*The problem*. In the linear-system setup code, what does the function create_var return for its argument v?

*Quoted passage*.
-- BEGIN --

SetUp the Linear system ...


In [5]:
from numba import cuda

def create_var(v):
  return (v, cuda.to_device(v))

host_nodeidf, d_nodeidf = create_var(L.domain.faces.nodeid)
host_halofid, d_halofid = create_var(L.domain.faces.halofid)
host_cellnid, d_cellnid = create_var(L.domain.nodes.cellid)
host_halonid, d_halonid = create_var(L.domain.nodes.halonid)
host_centergn, d_centergn = create_var(L.domain.nodes.periodicid)
host_halocentergn, d_halocentergn = create_var(L.domain.nodes.ghostcenter)
host_haloghostcenter, d_haloghostcenter = create_var(L.domain.nodes.haloghostcenter)
host_oldnamen, d_oldnamen = create_var(L.domain.nodes.oldname)
host_BCdirichlet, d_BCdirichlet = create_var(L.var.BCdirichlet)
host_matrixinnerfaces, d_matrixinnerfaces = create_var(L.matrixinnerfaces)
host_halofaces, d_halofaces = create_var(L.domain.halofaces)

-- END --

*Material*.
-- BEGIN --

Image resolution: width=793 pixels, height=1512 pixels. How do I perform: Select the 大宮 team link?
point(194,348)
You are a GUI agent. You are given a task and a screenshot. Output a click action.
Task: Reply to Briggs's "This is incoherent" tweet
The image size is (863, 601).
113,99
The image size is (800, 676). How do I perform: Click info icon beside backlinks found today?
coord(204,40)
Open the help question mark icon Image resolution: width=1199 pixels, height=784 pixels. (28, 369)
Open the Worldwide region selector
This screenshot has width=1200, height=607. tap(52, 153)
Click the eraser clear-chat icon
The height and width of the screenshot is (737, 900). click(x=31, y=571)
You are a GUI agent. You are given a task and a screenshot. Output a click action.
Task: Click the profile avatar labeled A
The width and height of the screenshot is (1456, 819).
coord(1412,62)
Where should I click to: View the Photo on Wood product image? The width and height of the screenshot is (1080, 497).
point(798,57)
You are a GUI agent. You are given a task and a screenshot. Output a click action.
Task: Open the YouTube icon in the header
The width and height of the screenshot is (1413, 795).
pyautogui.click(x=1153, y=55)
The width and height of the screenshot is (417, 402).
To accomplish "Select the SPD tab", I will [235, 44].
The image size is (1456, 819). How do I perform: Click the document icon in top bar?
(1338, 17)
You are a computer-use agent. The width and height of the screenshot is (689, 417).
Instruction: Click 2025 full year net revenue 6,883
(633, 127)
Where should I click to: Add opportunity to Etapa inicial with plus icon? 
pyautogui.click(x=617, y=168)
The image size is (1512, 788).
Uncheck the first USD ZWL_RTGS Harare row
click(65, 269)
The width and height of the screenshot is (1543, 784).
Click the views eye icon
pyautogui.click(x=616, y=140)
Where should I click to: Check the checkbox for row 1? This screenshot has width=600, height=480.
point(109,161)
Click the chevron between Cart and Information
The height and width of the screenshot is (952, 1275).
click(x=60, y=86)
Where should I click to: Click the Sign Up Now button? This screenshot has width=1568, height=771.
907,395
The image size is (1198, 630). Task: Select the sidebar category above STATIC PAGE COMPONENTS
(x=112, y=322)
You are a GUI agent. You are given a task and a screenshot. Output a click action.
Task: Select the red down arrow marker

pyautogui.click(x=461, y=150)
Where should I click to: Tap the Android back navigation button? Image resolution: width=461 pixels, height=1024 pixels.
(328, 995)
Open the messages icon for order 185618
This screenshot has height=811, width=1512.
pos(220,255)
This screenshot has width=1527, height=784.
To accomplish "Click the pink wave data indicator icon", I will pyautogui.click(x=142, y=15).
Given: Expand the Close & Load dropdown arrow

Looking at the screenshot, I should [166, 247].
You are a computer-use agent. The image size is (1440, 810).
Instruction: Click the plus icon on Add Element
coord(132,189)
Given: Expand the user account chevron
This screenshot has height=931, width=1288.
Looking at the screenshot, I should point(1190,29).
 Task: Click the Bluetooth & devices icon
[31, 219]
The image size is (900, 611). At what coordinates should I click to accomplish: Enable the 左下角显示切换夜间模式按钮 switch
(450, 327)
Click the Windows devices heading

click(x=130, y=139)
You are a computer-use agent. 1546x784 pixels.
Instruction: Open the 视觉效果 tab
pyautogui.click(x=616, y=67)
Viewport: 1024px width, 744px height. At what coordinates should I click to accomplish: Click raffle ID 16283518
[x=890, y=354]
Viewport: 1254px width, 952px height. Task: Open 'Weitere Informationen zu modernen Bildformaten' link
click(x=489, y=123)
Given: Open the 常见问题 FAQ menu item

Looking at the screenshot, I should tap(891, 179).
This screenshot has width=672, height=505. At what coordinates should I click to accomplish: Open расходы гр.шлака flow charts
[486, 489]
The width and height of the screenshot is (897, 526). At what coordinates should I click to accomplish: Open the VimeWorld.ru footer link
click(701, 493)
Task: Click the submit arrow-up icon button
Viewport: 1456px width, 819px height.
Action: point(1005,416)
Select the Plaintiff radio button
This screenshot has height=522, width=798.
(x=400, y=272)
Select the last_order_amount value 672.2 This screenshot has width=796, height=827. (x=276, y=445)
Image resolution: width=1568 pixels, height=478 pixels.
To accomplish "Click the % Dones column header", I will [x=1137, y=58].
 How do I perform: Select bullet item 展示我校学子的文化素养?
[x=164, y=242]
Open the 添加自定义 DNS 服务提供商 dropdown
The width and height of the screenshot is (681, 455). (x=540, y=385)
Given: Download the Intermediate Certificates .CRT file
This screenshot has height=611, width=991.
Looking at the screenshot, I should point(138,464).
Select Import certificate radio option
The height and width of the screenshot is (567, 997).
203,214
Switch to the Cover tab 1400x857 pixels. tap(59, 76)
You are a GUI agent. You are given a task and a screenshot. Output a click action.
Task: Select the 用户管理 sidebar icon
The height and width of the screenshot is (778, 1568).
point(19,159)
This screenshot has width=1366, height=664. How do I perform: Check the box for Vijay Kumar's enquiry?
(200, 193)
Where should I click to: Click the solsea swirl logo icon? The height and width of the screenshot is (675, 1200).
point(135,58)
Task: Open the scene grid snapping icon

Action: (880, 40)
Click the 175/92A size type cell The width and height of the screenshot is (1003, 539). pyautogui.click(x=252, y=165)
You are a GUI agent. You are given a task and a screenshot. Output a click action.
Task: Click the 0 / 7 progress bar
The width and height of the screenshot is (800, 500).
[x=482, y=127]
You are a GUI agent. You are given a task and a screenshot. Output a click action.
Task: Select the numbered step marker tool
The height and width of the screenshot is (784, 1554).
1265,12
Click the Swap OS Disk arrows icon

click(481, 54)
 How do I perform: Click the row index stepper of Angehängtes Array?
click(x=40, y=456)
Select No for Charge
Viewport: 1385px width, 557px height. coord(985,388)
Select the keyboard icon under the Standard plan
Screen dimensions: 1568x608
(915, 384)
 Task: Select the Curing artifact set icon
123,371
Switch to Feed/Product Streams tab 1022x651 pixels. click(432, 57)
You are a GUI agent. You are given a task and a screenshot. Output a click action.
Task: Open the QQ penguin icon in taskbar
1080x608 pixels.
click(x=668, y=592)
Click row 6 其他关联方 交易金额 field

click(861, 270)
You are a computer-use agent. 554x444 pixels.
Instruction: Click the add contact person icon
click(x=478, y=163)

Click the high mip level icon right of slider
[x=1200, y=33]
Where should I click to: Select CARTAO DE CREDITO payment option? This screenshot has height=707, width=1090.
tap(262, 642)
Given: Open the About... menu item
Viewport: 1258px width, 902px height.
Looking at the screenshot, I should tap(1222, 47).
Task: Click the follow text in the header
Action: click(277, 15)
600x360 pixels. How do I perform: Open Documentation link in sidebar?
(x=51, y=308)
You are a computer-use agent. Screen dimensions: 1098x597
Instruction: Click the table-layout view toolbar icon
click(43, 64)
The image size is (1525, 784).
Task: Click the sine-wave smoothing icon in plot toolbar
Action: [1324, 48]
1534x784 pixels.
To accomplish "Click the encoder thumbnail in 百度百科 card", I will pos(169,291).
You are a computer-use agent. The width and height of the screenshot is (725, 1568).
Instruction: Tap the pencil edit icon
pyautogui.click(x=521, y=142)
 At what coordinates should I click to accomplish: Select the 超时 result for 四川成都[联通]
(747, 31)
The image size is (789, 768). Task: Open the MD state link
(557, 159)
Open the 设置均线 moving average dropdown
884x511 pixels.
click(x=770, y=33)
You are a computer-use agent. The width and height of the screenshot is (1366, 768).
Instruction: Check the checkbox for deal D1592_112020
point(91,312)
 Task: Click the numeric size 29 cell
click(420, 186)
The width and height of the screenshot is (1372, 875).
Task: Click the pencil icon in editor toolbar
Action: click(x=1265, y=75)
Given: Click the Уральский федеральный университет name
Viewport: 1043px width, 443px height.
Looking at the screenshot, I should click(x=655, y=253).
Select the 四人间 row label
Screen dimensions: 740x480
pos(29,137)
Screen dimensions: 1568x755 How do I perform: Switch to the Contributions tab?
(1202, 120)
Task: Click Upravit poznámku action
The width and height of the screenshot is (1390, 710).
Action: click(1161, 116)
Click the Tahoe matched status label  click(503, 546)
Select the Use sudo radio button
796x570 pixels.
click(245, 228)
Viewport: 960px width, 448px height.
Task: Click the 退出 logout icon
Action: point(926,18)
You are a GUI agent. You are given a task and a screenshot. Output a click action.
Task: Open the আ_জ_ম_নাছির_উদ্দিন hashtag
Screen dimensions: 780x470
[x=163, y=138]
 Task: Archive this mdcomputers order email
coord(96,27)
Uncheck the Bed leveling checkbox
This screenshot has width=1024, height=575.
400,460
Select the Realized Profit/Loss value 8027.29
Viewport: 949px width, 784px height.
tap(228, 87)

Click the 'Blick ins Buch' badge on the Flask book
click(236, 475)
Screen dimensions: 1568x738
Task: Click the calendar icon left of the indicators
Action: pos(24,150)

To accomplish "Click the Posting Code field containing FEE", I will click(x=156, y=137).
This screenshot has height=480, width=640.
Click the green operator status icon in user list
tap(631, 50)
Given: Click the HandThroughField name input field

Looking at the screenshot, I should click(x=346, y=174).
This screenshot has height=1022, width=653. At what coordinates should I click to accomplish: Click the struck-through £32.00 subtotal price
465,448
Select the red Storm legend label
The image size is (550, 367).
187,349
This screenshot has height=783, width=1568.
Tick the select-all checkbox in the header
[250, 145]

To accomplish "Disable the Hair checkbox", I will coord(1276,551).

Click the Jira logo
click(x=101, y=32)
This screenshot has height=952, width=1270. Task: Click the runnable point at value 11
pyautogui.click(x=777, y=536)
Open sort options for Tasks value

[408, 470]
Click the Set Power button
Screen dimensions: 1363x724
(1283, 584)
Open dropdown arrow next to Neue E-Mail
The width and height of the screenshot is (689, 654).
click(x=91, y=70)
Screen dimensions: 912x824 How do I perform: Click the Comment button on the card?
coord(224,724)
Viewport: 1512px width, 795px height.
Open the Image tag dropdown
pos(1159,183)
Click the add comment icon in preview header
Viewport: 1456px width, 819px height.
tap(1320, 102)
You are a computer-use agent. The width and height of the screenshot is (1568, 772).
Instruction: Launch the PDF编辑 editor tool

-- END --

*Solution for this problem*. It returns the pair (v, cuda.to_device(v)): the original value and its copy on the device.